O'Sullivan took her foot off the pedal briefly, but was back in the lead with 3,000 metres to go, at a stage when Britain's Paula Radcliffe and the Spaniard, Julia Vaquero began to look menacing for the first time.

With Fernanda Ribeiro a late withdrawal because of injury and the Romanian, Elena Fidatov running a long way below the form which put her out of reach of all challengers on the Grand Prix circuit, it wasn't the kind of plot which many had envisaged in this, the first championship to carry prize money.

Even as the drive began to leave O'Sullivan, so McKiernan, almost unnoticed, made her way to the front. When the bell sounded for the start of the last lap she was a metre or so clear of Radcliffe and Vaquero.

The move was promising enough to invoke some of the biggest cheers of the day from Irish supporters but, sadly, within another 80 metres, we sensed that it was no more than an empty gesture of defiance by an athlete who had run out of time to complete her endurance work in training.

By the time they levelled out again, McKiernan had drifted back to sixth place and now, barring a little miracle, there was no way back for her. But even as she fell off the pace, so Radcliffe took on the Ethiopians in a finish of captivating grandeur.

Against most expectations, she broke the defending champion Wami with 220 metres to go but then, with the hard work apparently done, she couldn't cope with the renewed challenge of Tulu and was passed on the run to the line.

"When I got ahead of Wami, I thought to myself: `Hey, I'm going to be the first to win the junior and senior titles at these championships'," she recounted. "But soon, very soon, I knew there was more work to be done and when Tulu arrived on my shoulder, I sensed she would be too strong.

"I was in good shape - as was Catherina McKiernan. But this championship has improved in standard to the point where you have to be running superbly to get into the top 10, let alone win it."

Behind the leading group, Valerie Vaughan and Una English worked away diligently to escape from the mid 30s and to get themselves into a position from which Ireland was able to secure the team bronze medal. The other two members of the team did not have their placings taken into account. Maureen Harrington finished 108th and Pauline Curley 117th.

The Irish performance confounded the British team manager, Dave Clarke, who had a £100 bet with an official that his team would finish ahead of the Irish.
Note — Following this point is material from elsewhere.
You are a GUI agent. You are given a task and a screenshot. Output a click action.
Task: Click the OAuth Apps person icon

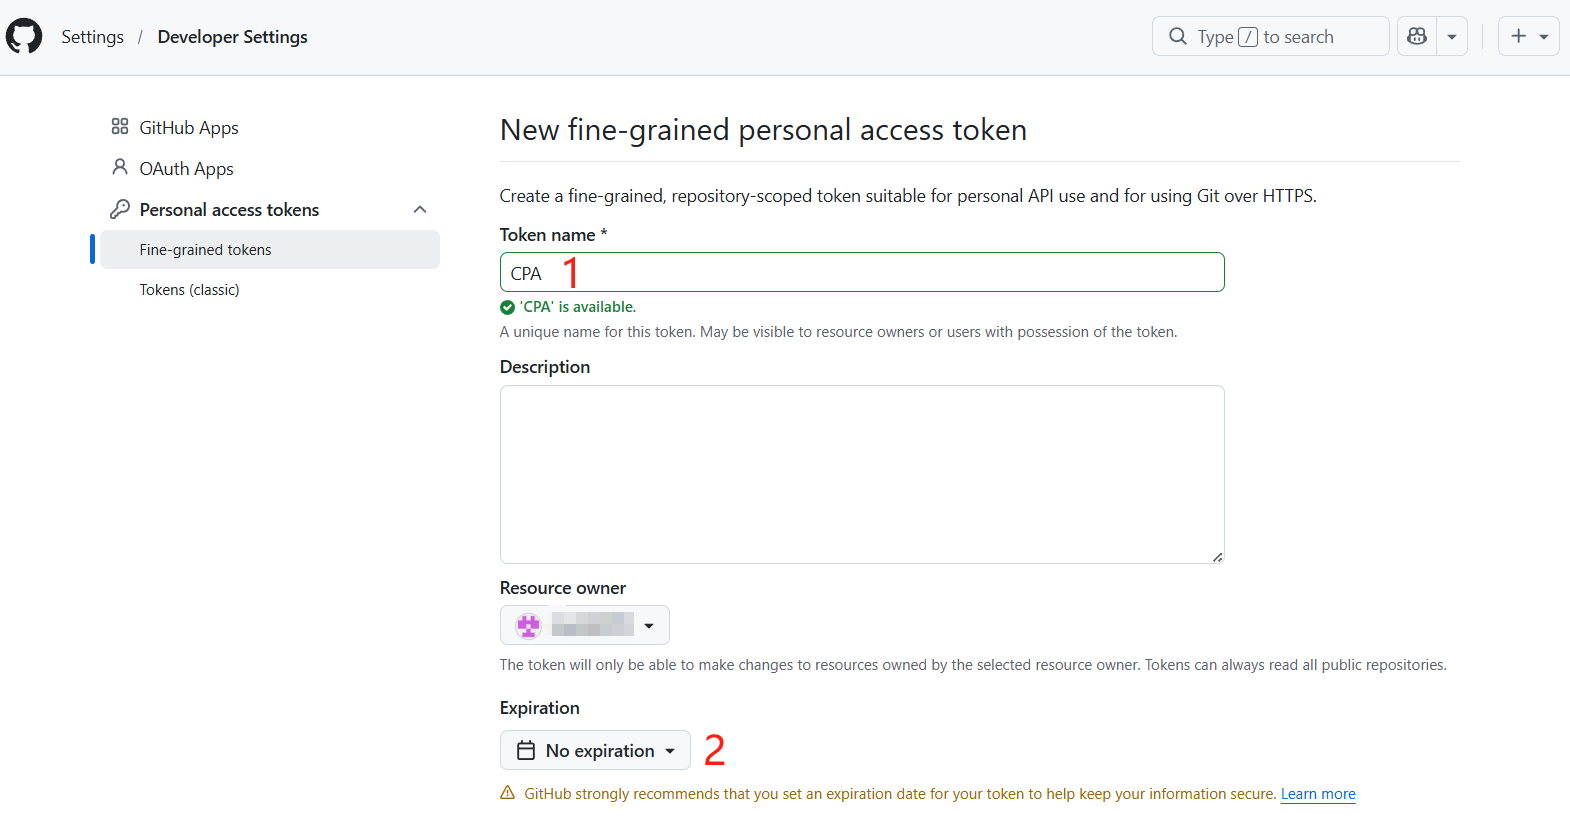120,167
Ethiopia took the senior women's team prize, thus denying Kenya the supreme fulfilment of winning all eighty titles on offer.
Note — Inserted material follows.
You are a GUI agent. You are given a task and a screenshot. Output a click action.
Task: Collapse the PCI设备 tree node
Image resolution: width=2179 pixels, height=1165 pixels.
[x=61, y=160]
African runners dominated men's senior race with such authority yesterday that the leading European born runner, Julio Rey of Spain, had to settle for 9th place. Five places further back was the Briton, Jon Brown, who had done all the right things in the approach to the championships but still found himself comprehensively beaten by the Africans on the day it mattered most.

Up front, Paul Tergat of Kenya, winner in 1995 and again last year, appeared to be destined for the indignity of a rare cross country defeat when headed on the final circuit by the world 10,000 metres record holder, Salah Hissou of Morocco.
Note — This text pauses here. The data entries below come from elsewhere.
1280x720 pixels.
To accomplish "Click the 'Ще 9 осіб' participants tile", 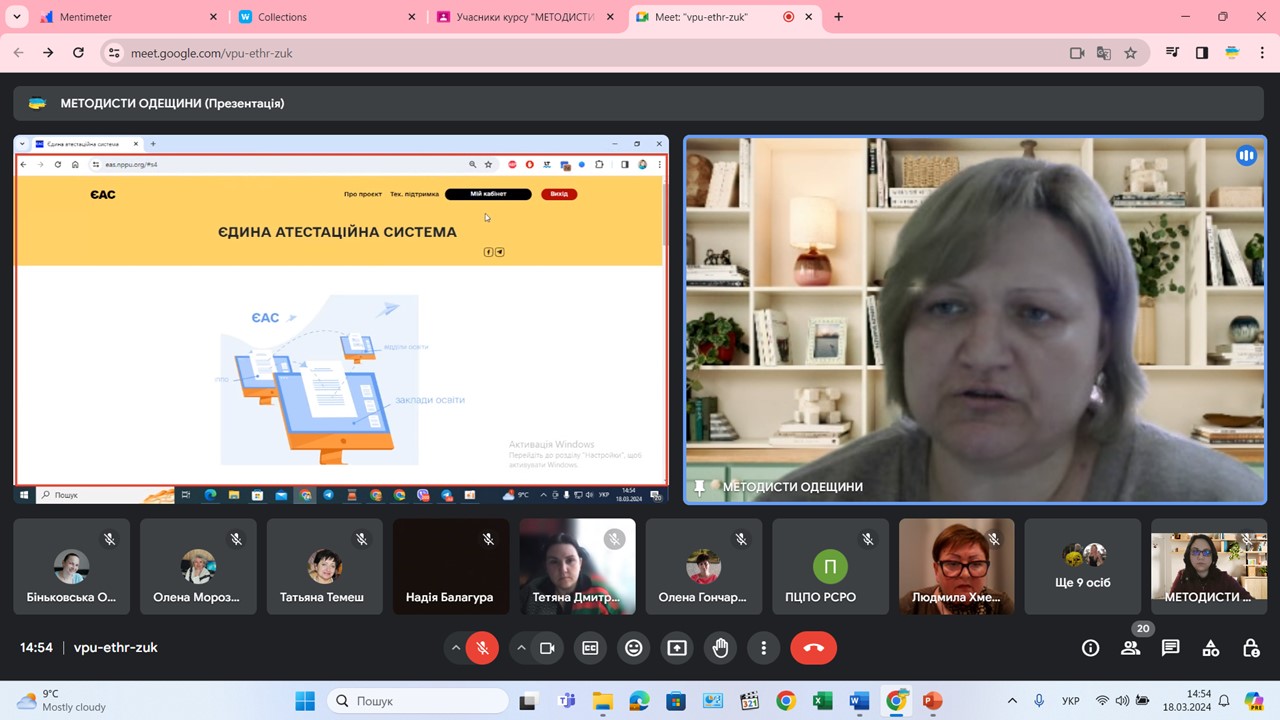I will coord(1082,566).
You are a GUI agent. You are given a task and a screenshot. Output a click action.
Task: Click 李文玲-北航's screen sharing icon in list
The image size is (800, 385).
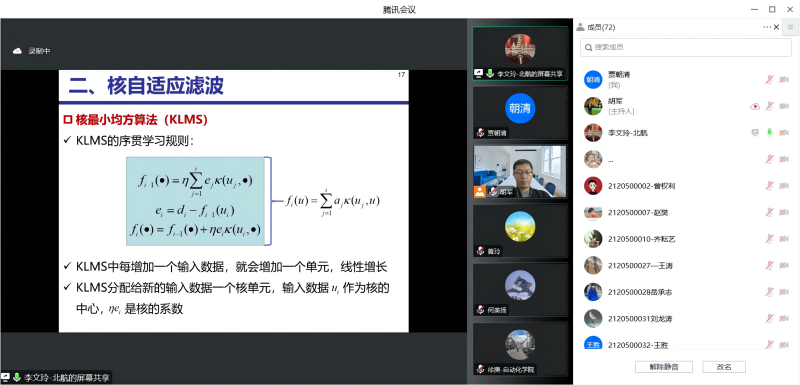click(755, 133)
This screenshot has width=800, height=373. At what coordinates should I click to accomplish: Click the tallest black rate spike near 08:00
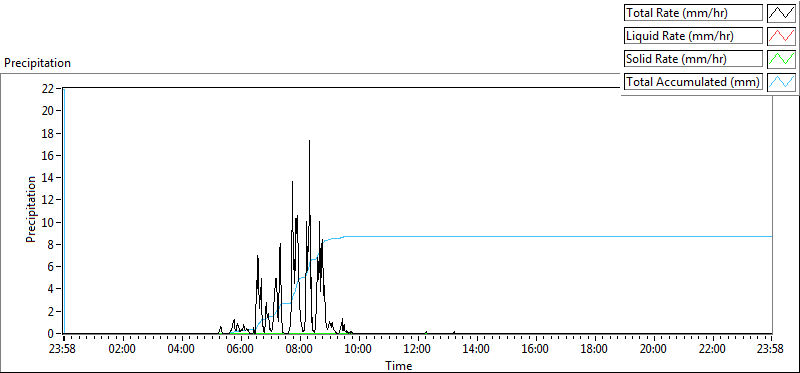[x=309, y=141]
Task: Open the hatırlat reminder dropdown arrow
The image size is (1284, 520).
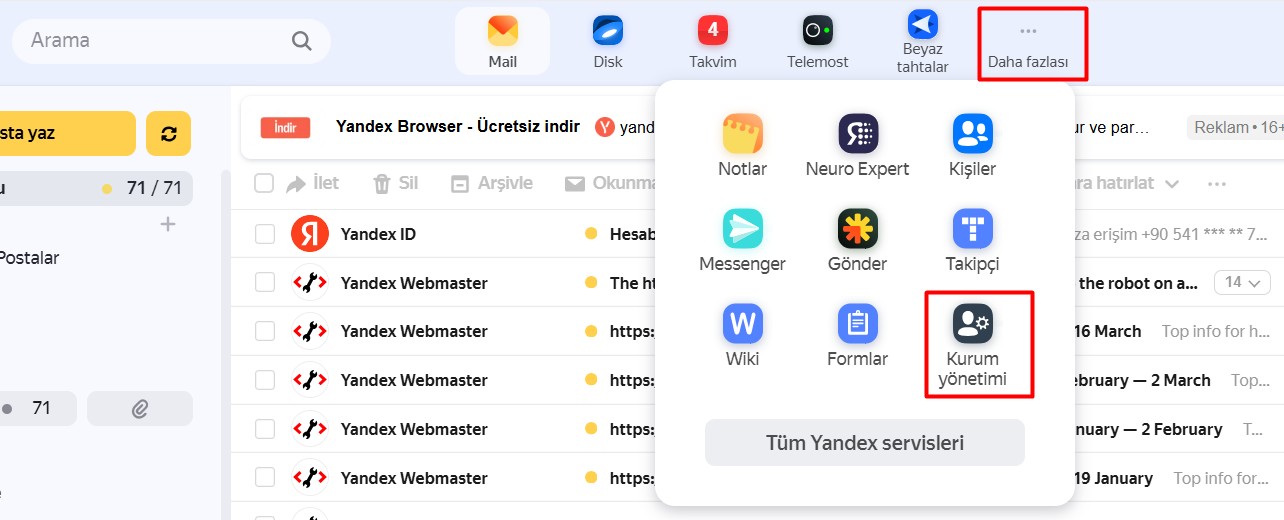Action: pos(1172,184)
But Hissou's supporters reckoned without the grit of the champion, who braced himself for the counter charge with 800 metres to go and delivered so abundantly that the Moroccan, for all his talent, was irreparably broken.

After making fluent progress in the second third of the race, Seamus Power from Clare slipped to 49th place, still a fine placing, but Tom McGrath, unable to find anything extra in the urgency of it all, could finish no higher than 129th.

Maria Lynch was in 107th place, the same number as that on her back, in the junior women's race, won by Kenya's Rose Koskei, and Gareth Tumbull of Belfast was 52nd behind another Kenyan, Elijah Korir, in the junior men's event.